This anomaly stems from Perl’s attempt to not disturb older programs that didn’t use Unicode, along with Perl’s desire to add Unicode support seamlessly. But the result turned out to not be seamless.

use feature 'unicode_strings' was added, starting in Perl v5.12, to address this problem. Check What is it people have against unicode_strings?

Properties accessible through \p{} and \P{}

https://perldoc.perl.org/perluniprops#Properties-accessible-through-%5Cp%7B%7D-and-%5CP%7B%7D

Compound forms consist of two components, separated by an equals sign or a colon. - The first component is the property name - The second component is the particular value of the property to match against

Example: \p{Script_Extensions: Greek} and \p{Script_Extensions=Greek} both mean to match characters whose Script_Extensions property value is Greek. (Script_Extensions is an improved version of the Script property.)

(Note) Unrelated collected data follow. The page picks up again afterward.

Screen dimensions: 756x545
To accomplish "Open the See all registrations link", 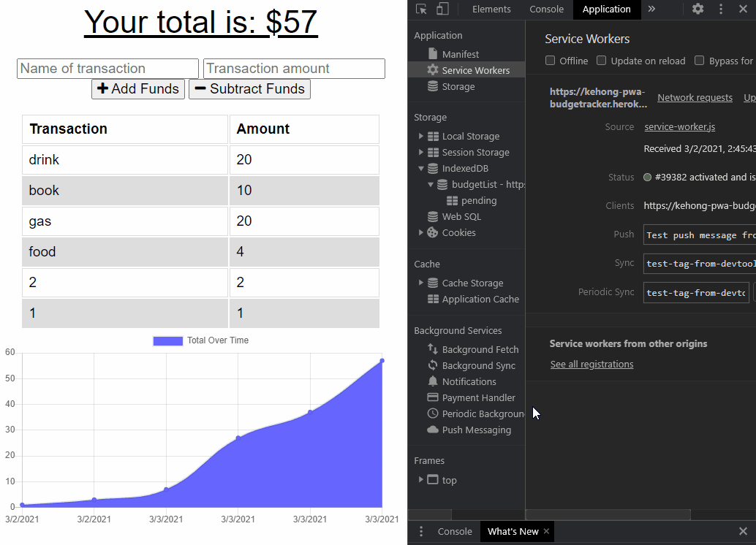I will tap(591, 364).
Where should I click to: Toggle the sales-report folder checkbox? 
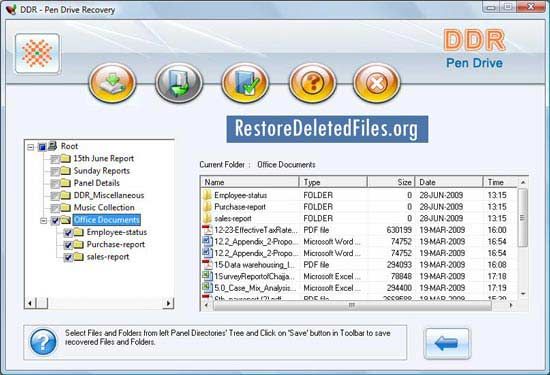[68, 257]
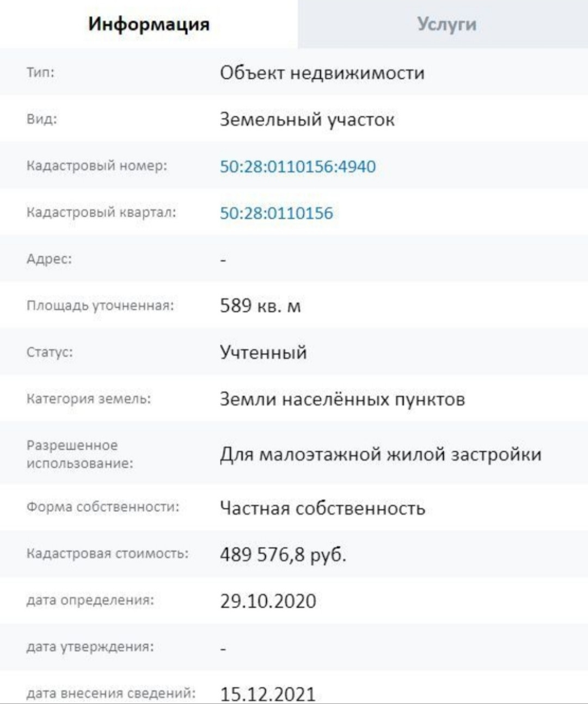The image size is (588, 704).
Task: Select the Категория земель label
Action: (x=89, y=399)
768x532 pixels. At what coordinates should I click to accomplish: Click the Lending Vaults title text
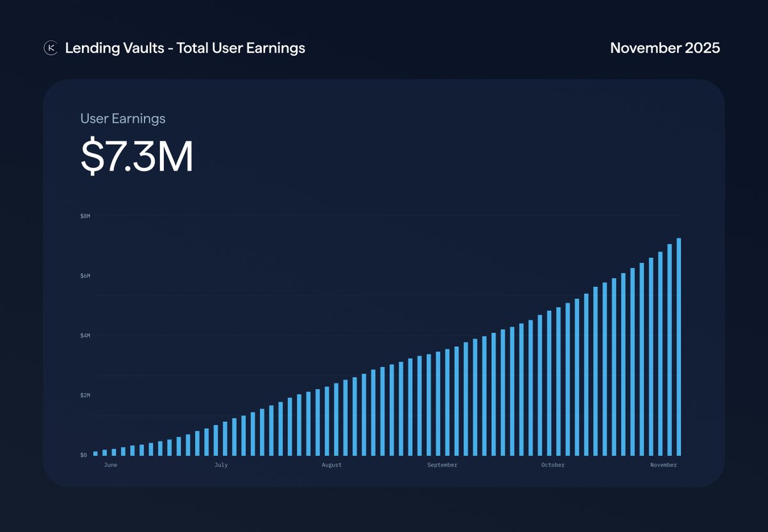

Single forms, like \p{Greek}, are mostly Perl-defined shortcuts for their equivalent compound forms. There are also a few Perl-defined single forms that are not shortcuts for a compound form ( \p{Word} )

Example: \p{Greek} is a just a shortcut for \p{Script_Extensions=Greek}

Perl always ignores Upper/lower case differences everywhere within the {braces}. Thus \p{Greek} means the same thing as \p{greek}.

IMPORTANT: changing the case of the p or P before the left brace completely changes the meaning of the construct, from “match” (for \p{}) to “doesn’t match” (for \P{}).

White space, hyphens, and underscores are normally ignored everywhere between the {braces}, and hence can be freely added or removed even if the /x modifier hasn’t been specified on the regular expression.

Tighter rules

A T at the beginning of an entry means that tighter (stricter) rules are used for that entry:

Single form (\p{name}) tighter rules:

Compound form (\p{name=value} or \p{name:value}) tighter rules:

Varieties of obsolescence

Propertis beginning with In_ or Is_

In particular, matches in the Block property have single forms defined by Perl that begin with In_, Is_, or even with no prefix at all, like all DISCOURAGED forms, these are not stable. For example, \p{Block=Deseret} can currently be written as \p{In_Deseret}, \p{Is_Deseret}, or \p{Deseret}. But, a new Unicode version may come along that would force Perl to change the meaning of one or more of these, and your program would no longer be correct. Currently there are no such conflicts with the form that begins In_, but there are many with the other two shortcuts, and Unicode continues to define new properties that begin with In, so it’s quite possible that a conflict will occur in the future. The compound form is guaranteed to not become obsolete, and its meaning is clearer anyway. See “Blocks” in perlunicode for more information about this.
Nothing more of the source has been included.